Most callers assume 911 operators receive address information automatically when they call. That’s the case with landline phones but not cellular calls. WGN Investigates hit the streets with Chicago Office of Emergency Management & Communications officials to demonstrate the problem. In only 2 of our 5 test calls were dispatchers able to narrow down the location of wireless call to within a single block. In one call, 911 dispatchers didn’t receive any location information. “That can happen,” said Wright.
Why can Uber and other apps pinpoint your location when 911 can’t? That’s because apps use GPS information you agree to provide and transmit. 911 relies on cellular carriers to report a caller’s location. The carriers do that by determining the location of the cell tower with which the phone connects. It means 911 dispatchers can initially receive an address range of several blocks. 911 can “re-ping” the phone which usually narrows it down to a single block, but often doesn’t provide a specific street address to send help.

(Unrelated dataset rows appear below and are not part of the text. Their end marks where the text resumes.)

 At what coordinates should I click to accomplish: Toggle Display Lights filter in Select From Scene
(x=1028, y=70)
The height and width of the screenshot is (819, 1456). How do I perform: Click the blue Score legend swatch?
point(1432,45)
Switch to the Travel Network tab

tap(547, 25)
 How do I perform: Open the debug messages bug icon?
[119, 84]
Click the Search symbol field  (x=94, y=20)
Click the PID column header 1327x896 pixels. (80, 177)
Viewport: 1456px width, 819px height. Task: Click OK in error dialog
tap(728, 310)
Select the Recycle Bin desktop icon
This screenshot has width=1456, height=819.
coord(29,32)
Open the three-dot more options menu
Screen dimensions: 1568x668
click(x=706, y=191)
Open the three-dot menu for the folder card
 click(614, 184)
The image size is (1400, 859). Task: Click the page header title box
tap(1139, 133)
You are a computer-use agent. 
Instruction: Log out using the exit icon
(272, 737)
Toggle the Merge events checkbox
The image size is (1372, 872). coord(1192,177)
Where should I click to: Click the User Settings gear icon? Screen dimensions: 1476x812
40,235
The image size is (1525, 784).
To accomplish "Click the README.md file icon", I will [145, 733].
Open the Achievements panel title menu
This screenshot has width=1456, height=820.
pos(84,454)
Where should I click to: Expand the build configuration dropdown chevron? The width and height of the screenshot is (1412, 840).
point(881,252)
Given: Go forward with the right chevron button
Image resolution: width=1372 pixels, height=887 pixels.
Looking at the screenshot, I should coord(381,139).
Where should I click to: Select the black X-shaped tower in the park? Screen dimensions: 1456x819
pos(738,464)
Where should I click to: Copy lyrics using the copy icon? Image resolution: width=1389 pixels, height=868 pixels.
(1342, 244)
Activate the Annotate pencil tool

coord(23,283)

Right now, the FCC has an agreement with the big wireless carriers: They only need to transmit specific street addresses 40-percent of the time. That number is slated to increase to 80% of calls by the year 2021. Representatives of the trade group that represent major wireless carriers did not respond to repeated inquiries from WGN Investigates.
“On a cell phone we’re at the mercy of the information that’s given to us by the cellular call,” said Chicago Office of Emergency Management and Communications manager Zachary Williams.
That’s despite the fact wireless phone users in Illinois are paying as much $3.90 per month in 911 surcharges. WGN Investigates has learned not all of that money is staying in the state’s 911 fund. In recent years Illinois lawmakers diverted $7.5 million in 911 fees to shore up the state’s general revenue fund.
Private firms have developed apps and other software that will relay the specific location of wireless callers, but it comes with additional cost.
Chicago 911 officials say the best way to help first responders to reach you in an emergency is to quickly and clearly state the location from which you’re calling.
An update on the child heard calling 911 for help for his mom in the video version of this story: It took Chicago 911 dispatchers just under 10 minutes to determine the location of the mother and child and send help. The Chicago Fire Department gave the boy an award for his actions that day.